Fraud-detection firm Sardine uses a three-layer AI system that analyzes device behavior, taps external data providers, and shares insights through an anti-fraud consortium. Its models act in real time, blocking fraudulent transactions as they occur.

“Machine learning remains the gold standard in predicting risk,” said Alex Kushnir, Sardine’s head of commercial development.

Cybersecurity startup Kidas is also employing proprietary AI models to spot real-time deepfake and phishing attempts. Its founder, Ron Kerbs, said Kidas recently intercepted two large-scale crypto scams on Discord by analyzing behavioral anomalies and audio-visual inconsistencies.

Kerbs warned that “semi-autonomous malicious AI agents” could soon run entire fraud campaigns with little human control, creating a global challenge for regulators and security professionals alike.
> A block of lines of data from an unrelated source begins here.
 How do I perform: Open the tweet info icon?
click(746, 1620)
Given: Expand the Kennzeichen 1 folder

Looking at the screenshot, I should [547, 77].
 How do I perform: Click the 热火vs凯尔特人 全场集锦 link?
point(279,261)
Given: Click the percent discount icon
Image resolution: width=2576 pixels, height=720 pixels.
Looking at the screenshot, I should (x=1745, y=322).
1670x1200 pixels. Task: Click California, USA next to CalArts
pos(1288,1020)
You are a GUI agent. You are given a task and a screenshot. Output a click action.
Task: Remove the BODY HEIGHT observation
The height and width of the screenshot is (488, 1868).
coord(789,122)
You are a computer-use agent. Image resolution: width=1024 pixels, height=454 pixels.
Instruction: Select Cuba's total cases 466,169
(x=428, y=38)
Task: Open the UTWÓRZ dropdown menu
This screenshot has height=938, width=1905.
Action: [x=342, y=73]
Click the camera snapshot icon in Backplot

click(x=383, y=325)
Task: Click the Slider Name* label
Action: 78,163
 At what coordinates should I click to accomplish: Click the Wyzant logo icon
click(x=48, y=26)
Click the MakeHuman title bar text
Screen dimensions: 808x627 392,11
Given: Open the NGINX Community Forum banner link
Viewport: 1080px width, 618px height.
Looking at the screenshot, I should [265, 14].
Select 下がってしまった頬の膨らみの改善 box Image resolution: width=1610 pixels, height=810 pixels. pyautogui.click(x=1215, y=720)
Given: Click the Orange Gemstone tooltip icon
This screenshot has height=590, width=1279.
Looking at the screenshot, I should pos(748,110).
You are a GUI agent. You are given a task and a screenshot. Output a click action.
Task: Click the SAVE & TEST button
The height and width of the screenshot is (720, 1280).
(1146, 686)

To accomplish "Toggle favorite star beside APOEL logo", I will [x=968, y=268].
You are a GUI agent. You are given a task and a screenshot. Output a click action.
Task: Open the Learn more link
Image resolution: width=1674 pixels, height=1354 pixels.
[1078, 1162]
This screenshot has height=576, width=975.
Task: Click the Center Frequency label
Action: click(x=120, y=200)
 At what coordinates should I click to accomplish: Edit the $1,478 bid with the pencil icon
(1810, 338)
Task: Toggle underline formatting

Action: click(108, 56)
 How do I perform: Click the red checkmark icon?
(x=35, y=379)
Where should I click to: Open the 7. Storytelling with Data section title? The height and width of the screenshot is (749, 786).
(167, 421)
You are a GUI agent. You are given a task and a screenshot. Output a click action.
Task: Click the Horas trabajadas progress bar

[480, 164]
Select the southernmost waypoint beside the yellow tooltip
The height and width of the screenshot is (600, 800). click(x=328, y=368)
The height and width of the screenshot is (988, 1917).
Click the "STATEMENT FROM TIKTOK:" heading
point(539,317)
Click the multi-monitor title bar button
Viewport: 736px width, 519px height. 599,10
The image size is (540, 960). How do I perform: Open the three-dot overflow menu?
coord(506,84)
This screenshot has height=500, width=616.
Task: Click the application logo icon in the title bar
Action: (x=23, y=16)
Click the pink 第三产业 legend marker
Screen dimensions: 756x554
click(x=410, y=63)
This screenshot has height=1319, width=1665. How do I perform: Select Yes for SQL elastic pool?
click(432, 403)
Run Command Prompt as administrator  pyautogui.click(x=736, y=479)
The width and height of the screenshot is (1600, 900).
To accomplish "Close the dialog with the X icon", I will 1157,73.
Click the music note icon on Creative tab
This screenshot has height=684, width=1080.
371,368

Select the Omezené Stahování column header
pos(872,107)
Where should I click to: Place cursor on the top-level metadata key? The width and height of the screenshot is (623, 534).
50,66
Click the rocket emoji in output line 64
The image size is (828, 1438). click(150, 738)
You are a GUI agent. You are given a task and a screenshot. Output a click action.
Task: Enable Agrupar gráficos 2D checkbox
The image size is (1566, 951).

Still, experts believe that AI-powered defense systems — built by firms such as TRM Labs, Sardine, and Kidas — can turn the tide. These platforms are working with regulators to design predictive models that give law enforcement the same scale and speed as cybercriminals.

“We’re building systems that make risk management proactive, not reactive,” Redbord said.

The battle between artificial intelligences — one malicious, one defensive — may define the future of digital finance. For now, it is AI versus AI in the world’s newest frontier of cybercrime.